---------- PAGE EXTRACT

While the majority of people who wager on sports do so for enjoyment, fans, pundits and campaigners have long argued that the prominence of betting advertisements in sport contributes towards problem gambling. In the same way that people have had issues with tobacco, alcohol and fast-food sponsorship in the past, some critics also argue that front-of-shirt betting deals expose younger, more impressionable followers to a potentially harmful category.

The solution

The Premier League’s 20 clubs have voted to voluntarily remove gambling sponsors from their matchday playing shirts, a move that English soccer’s top flight claims makes it the first UK sports competition to do so. That might be true, but similar measures are already in place for LaLiga and Serie A clubs, although those were imposed by the Spanish and Italian governments.


The catch

Gambling companies might not be able to buy a team’s front-of-shirt sponsorship inventory, but they can still advertise on clubs’ shirt sleeves, training tops and stadium advertising hoardings.

Premier League teams have also been given a generous three-season window to see out any existing partnerships and to start sounding out alternatives, with the new regulation not set to start until the 2026/27 campaign. Some reports have even suggested that clubs can continue to sign new front-of-shirt betting deals until the ban comes in, which makes you wonder how sincere this self-imposed ban really is.

Phil Carling, senior vice president of soccer marketing in Europe for the Octagon agency, believes that the Premier League has opted for “the least-worst option”.

The ulterior motive (because there always has to be one)

The Premier League might try to dress this up as an honourable act of altruism but there could be several reasons behind the decision, which comes at a time when the UK government has been considering a wider ban on betting sponsorship in sport.

Also, the Premier League’s move to withdraw betting sponsors is the latest in a string of measures implemented by the competition since the government shared plans to introduce an independent regulator for English soccer. Two of the most notable have seen it charge champions Manchester City with financial breaches and update its ownership rules to prevent anyone found to have committed human rights abuses from owning a team.

In that context, this could just be another attempt to prove that the Premier League is capable of regulating itself.


The impact

Isn’t as big as it seems. There are eight Premier League clubs – Bournemouth, Brentford, Everton, Fulham, Leeds, Newcastle, Southampton, West Ham – that currently have front-of-shirt deals with betting companies, and the majority of those reside in the bottom half of the table.

--------------------

> _AIM_:
According to the article on the Premier League's shirt sponsorship ban, in which season does the new regulation start?

---------- PROVIDED RECORDS

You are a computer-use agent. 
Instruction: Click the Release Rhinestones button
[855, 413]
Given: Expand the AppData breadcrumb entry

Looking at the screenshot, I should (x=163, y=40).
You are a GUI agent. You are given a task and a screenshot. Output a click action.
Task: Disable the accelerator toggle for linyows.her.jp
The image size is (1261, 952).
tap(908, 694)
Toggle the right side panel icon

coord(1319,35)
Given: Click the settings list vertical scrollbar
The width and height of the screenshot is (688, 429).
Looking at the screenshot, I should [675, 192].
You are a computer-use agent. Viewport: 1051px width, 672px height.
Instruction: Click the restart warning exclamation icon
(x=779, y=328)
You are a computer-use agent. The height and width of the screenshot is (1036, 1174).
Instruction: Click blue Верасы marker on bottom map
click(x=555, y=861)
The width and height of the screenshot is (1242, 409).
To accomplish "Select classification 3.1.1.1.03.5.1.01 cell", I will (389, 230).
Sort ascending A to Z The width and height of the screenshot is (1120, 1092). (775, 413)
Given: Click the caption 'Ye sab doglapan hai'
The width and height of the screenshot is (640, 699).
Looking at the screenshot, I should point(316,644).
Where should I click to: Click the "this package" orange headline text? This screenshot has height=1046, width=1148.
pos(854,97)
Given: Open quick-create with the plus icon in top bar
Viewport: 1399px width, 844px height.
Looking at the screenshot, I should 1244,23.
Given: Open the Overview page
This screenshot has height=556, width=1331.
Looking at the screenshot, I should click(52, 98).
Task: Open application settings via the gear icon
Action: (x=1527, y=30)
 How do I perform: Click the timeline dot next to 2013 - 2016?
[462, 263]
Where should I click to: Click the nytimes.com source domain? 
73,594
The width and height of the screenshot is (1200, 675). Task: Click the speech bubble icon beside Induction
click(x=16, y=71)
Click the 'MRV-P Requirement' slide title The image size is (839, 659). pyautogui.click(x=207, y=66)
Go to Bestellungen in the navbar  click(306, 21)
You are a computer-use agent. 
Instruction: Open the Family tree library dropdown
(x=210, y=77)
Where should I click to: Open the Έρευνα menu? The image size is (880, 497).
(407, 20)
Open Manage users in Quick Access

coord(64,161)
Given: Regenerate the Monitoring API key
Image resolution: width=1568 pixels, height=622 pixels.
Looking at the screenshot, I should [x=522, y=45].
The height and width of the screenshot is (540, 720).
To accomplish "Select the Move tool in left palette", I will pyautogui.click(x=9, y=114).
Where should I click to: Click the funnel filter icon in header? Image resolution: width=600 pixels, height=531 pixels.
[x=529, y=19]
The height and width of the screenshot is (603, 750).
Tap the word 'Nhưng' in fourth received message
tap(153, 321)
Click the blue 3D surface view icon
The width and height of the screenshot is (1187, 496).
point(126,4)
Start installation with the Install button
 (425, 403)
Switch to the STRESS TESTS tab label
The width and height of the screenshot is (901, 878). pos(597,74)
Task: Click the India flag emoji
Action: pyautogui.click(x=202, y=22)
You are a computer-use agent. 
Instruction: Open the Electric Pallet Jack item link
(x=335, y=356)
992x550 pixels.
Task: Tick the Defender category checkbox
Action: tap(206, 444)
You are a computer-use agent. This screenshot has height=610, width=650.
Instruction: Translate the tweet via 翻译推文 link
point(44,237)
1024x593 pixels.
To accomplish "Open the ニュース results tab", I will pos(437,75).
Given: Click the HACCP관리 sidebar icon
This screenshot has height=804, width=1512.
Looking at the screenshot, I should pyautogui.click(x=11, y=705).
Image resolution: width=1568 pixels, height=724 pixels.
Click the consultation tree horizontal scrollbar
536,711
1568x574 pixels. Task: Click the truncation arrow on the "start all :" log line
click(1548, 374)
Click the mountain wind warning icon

--------------------

> _RESPONSE FOR THIS EXERCISE_:
The 2026/27 campaign.